雪垣が解かれることで、それまで遮られていた陽光が一気に室内に差し込み、視界がパッと開けます。この「光の劇的な変化」や、垣根を解く際の藁や竹の乾いた匂い、作業する人々の活気ある物音や声などを五感で捉えるのがコツです。冬の「閉ざされた空間」から春の「開かれた世界」への移行劇を意識して描写してみましょう。

相性のいい言葉・取り合わせ

  • 空間や光を表す言葉(日差し、青空、広さ、障子、奥座敷)
  • 音や匂いを表す言葉(槌の音、乾く、藁の香)
  • 動作や感情を表す言葉(弾む、笑う、放つ)

雪垣解く」の俳句例 (3件)

雪垣を解くや庭のひろごりし
高浜虚子【現代語訳】冬の間、庭を狭く塞いでいた雪垣を取り外すと、庭が本来の広さを取り戻し、一気に視界が開けたことだ。【鑑賞】雪垣がなくなることで、物理的にも視覚的にも空間が広がり、そこに春の明るい光が満ちていく様子が、虚子らしく平明かつダイナミックに表現されています。解放感にあふれた一句です。
雪垣を解くや障子の日の光
正岡子規【現代語訳】雪垣が取り外されると、それまで暗い陰を落としていた障子に、まばゆいばかりの春の日差しが真っ直ぐに差し込んできた。
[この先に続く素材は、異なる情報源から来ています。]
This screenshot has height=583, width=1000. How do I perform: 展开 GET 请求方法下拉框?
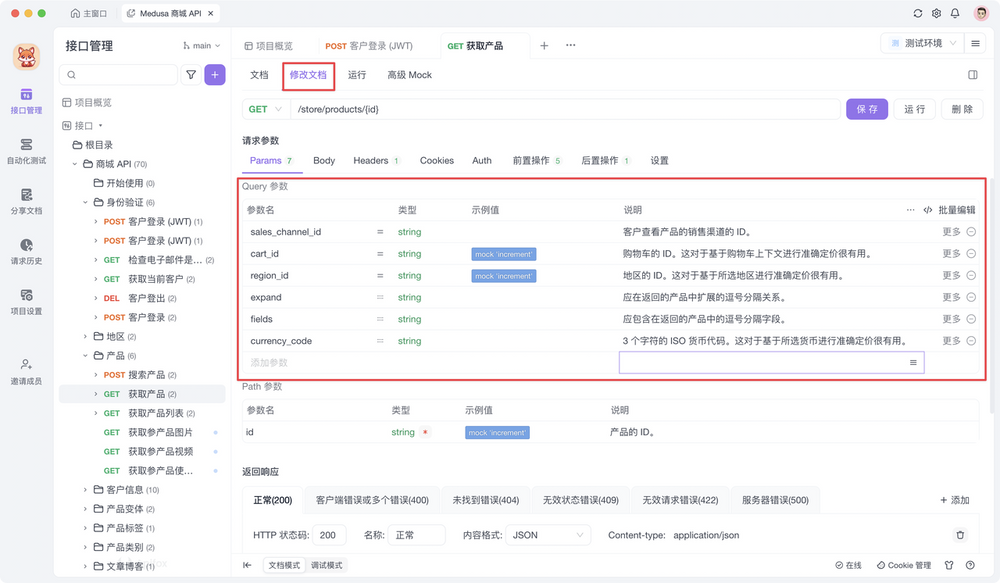click(263, 108)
【鑑賞】光の対比が鮮やかな一句です。冬の閉ざされた室内から、一気に春の陽光に包まれる喜びが、障子に反射する白くまぶしい光を通して美しく描かれています。
雪垣を解けばすぐなるあるじかな
阿波野青畝【現代語訳】雪垣を解いた途端、家の主がすぐに外の明るい光の中に姿を現したことよ。【鑑賞】「すぐなる」には、垣根が取り払われてすぐに主の姿が見えたという視覚的な状況と、冬の束縛から解放されてのびのびとした主の様子(率直さや気安さ)の二重の意味が重ねられており、雪国の人々の春を待つ心が温かく伝わります。